* [Exercise goal] Copy each line below holding "will".

____________

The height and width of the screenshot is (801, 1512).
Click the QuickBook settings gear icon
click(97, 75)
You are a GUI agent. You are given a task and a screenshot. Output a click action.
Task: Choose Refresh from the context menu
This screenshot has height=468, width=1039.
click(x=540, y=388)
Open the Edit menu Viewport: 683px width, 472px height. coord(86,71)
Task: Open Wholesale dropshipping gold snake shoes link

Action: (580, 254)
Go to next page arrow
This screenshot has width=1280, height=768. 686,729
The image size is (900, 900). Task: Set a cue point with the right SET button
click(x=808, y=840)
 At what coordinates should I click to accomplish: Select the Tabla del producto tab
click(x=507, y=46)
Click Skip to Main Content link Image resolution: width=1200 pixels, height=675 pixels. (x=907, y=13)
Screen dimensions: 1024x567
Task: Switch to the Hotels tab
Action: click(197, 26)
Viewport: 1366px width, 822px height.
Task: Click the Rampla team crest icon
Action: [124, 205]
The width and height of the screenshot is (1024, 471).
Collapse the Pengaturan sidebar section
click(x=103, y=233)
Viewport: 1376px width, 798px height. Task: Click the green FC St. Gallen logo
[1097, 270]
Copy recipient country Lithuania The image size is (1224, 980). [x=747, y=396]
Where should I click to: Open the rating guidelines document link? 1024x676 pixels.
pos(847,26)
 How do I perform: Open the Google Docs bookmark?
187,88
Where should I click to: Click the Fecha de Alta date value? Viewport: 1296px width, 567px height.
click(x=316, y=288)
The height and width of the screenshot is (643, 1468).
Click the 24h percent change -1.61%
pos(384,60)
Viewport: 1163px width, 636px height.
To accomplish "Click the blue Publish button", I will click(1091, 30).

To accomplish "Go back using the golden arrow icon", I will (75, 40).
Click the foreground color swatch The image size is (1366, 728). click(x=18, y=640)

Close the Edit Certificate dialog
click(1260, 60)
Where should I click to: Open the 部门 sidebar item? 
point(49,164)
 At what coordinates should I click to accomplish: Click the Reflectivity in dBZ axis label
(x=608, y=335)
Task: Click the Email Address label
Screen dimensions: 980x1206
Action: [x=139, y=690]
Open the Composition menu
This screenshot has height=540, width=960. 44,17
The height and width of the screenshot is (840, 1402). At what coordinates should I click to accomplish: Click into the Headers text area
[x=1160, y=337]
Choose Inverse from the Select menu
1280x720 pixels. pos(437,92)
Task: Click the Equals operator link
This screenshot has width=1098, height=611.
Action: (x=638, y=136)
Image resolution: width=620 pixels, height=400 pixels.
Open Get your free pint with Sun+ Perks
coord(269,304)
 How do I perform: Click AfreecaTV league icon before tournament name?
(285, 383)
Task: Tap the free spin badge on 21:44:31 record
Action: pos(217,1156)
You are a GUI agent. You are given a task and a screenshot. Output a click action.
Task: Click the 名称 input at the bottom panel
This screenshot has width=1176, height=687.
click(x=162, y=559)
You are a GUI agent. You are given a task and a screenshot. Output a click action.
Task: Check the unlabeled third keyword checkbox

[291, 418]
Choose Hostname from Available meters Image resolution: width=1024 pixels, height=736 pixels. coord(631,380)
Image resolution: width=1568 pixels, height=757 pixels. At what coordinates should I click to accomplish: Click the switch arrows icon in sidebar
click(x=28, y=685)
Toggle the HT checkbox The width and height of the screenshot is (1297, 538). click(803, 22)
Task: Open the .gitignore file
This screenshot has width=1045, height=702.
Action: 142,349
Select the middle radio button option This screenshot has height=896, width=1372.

____________

* [Task response]
To accomplish "Click the blue Publish button", I will click(1091, 30).
To accomplish "Go back using the golden arrow icon", I will (75, 40).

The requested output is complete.